— JOB —
Output the listing lines from the line with "Choose the 65-69 age label" up to and including the line with "(x=442, y=184)" as a Markdown table. Use the columns Number and Text, with a row number in Number and the line in Text, and leave out blank lines.

[Records for locating described items]
• • •
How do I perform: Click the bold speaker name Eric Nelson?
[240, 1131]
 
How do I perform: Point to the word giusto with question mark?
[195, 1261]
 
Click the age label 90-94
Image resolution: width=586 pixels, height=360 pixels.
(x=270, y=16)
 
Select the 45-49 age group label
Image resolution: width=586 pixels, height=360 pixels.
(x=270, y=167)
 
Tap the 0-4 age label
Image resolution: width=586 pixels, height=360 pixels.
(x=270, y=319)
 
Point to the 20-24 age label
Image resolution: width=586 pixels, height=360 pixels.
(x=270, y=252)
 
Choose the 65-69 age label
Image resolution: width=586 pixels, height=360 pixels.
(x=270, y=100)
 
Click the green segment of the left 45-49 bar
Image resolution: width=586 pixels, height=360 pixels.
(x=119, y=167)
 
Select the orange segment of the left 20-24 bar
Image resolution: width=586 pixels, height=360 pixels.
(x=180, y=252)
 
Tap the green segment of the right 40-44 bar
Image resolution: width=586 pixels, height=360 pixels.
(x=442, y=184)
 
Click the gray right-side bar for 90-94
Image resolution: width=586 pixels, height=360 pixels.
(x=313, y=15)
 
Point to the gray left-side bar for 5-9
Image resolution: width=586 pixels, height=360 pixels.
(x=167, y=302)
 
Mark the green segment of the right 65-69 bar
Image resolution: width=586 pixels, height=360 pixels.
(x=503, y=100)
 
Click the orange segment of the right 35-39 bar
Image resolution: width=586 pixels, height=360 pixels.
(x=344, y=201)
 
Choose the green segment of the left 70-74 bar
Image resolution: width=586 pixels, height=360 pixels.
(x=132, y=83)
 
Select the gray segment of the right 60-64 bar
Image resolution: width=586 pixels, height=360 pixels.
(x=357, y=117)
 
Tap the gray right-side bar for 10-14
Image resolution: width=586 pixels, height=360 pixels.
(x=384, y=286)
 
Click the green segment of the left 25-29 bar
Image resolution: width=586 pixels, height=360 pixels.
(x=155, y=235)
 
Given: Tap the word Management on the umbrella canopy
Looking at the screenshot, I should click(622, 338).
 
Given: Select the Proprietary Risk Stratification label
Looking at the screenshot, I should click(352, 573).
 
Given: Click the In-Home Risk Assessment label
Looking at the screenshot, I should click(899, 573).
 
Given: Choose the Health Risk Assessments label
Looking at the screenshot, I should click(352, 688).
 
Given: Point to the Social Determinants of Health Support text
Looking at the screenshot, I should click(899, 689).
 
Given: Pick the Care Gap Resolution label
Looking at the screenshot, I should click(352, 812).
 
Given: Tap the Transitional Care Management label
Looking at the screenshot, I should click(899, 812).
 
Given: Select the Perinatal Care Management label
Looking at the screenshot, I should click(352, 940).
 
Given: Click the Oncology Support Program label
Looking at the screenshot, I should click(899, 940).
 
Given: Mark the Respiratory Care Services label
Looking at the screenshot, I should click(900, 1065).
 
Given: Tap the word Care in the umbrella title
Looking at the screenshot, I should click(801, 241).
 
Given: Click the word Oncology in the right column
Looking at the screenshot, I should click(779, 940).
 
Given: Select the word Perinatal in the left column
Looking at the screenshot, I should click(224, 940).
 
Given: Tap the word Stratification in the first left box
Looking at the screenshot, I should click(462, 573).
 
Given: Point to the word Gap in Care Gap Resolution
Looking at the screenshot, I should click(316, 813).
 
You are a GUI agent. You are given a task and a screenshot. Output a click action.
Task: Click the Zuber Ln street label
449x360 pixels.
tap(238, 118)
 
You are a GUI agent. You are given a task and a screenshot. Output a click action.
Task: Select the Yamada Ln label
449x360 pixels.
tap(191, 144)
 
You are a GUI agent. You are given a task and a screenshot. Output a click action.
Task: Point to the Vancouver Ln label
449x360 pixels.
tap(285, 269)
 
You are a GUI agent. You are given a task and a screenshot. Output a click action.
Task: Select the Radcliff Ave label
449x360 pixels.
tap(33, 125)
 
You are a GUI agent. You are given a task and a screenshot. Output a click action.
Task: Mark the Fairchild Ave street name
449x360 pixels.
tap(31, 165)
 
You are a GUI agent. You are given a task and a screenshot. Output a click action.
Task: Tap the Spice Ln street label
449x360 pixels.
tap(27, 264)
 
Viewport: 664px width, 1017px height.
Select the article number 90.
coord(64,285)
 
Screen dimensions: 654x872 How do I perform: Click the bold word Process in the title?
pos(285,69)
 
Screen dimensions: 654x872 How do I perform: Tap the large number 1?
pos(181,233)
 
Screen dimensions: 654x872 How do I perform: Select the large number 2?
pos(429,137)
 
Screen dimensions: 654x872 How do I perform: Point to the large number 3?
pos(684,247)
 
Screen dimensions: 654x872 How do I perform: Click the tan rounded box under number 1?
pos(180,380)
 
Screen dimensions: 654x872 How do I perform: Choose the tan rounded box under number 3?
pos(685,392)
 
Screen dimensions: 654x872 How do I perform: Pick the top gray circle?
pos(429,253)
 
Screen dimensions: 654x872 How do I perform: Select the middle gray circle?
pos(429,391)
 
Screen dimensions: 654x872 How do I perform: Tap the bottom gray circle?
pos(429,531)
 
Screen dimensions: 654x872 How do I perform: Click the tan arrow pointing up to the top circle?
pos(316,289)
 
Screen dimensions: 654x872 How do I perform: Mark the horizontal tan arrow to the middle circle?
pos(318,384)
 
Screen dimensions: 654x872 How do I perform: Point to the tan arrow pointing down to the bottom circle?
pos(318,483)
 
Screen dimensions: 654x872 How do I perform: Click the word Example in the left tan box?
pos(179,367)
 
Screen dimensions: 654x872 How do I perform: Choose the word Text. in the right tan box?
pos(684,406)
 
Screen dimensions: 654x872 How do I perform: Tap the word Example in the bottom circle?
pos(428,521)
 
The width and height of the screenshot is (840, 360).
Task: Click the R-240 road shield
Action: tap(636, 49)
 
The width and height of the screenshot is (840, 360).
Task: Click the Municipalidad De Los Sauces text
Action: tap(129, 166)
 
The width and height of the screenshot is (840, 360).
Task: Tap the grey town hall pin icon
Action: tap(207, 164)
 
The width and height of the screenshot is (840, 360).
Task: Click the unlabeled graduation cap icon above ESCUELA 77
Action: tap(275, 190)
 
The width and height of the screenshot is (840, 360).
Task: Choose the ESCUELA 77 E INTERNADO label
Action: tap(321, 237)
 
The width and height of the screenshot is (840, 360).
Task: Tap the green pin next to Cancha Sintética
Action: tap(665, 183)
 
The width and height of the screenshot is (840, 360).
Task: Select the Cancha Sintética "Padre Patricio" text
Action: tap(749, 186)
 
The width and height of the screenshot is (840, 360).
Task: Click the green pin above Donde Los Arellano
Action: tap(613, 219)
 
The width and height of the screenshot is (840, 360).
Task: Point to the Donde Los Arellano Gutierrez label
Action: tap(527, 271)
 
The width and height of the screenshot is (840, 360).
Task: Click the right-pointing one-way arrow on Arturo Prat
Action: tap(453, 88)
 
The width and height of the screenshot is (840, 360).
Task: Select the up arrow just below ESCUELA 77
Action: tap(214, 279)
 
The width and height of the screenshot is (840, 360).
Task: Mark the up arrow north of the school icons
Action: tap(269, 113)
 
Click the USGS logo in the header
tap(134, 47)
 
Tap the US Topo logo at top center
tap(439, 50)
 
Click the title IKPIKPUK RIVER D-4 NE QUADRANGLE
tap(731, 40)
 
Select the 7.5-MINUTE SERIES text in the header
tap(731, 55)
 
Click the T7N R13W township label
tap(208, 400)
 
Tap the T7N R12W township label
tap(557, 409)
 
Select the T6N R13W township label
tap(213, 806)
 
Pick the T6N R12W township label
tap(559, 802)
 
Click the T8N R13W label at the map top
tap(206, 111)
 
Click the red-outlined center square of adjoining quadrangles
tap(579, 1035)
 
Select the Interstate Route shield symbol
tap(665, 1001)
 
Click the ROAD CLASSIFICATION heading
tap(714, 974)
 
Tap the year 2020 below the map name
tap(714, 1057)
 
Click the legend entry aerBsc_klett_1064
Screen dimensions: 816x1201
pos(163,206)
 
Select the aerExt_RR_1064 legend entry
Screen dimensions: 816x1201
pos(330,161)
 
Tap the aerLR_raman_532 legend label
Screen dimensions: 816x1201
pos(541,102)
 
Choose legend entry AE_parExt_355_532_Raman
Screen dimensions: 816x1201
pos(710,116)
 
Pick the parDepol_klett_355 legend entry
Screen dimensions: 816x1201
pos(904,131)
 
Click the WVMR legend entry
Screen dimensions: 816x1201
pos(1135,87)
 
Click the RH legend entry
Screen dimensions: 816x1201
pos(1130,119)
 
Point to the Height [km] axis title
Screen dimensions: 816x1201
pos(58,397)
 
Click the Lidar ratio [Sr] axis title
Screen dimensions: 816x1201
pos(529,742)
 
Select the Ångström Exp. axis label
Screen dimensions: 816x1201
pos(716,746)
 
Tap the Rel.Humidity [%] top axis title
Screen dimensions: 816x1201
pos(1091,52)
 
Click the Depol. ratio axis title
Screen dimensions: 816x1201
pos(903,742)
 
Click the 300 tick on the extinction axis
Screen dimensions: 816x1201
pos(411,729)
• • •
— COMPLETE ANSWER —
| Number | Text |
|---|---|
| 1 | Choose the 65-69 age label |
| 2 | Image resolution: width=586 pixels, height=360 pixels. |
| 3 | (x=270, y=100) |
| 4 | Click the green segment of the left 45-49 bar |
| 5 | Image resolution: width=586 pixels, height=360 pixels. |
| 6 | (x=119, y=167) |
| 7 | Select the orange segment of the left 20-24 bar |
| 8 | Image resolution: width=586 pixels, height=360 pixels. |
| 9 | (x=180, y=252) |
| 10 | Tap the green segment of the right 40-44 bar |
| 11 | Image resolution: width=586 pixels, height=360 pixels. |
| 12 | (x=442, y=184) |